>> start

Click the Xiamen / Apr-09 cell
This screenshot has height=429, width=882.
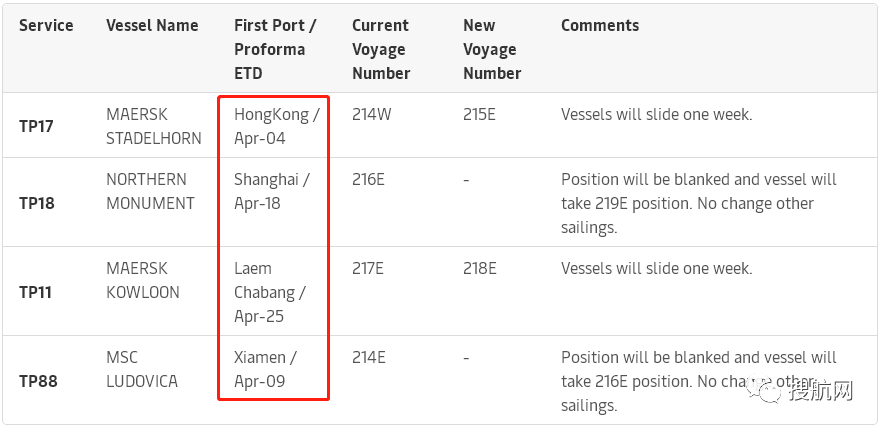coord(265,369)
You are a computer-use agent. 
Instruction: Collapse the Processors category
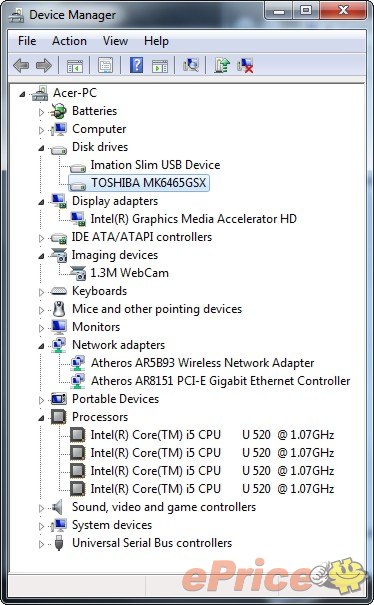[x=41, y=418]
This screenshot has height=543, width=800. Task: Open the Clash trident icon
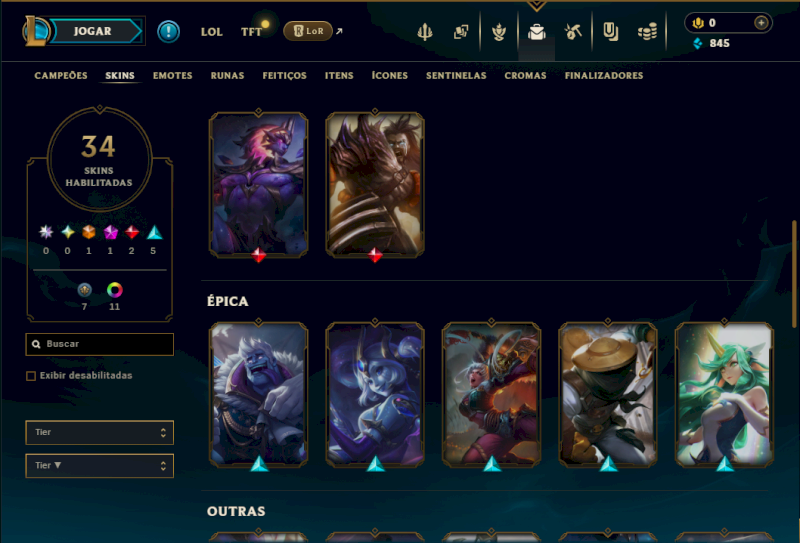(x=424, y=32)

>> end

*WHAT NEEDS TO BE DONE:*
Write the lines above as a JSON list of strings, one string per line and no blank lines. Leave out the pictures.

*ANSWER TO THE TASK:*
[
  "Click the Xiamen / Apr-09 cell",
  "This screenshot has height=429, width=882.",
  "coord(265,369)",
  "You are a computer-use agent. ",
  "Instruction: Collapse the Processors category",
  "[x=41, y=418]",
  "This screenshot has height=543, width=800. Task: Open the Clash trident icon",
  "(x=424, y=32)"
]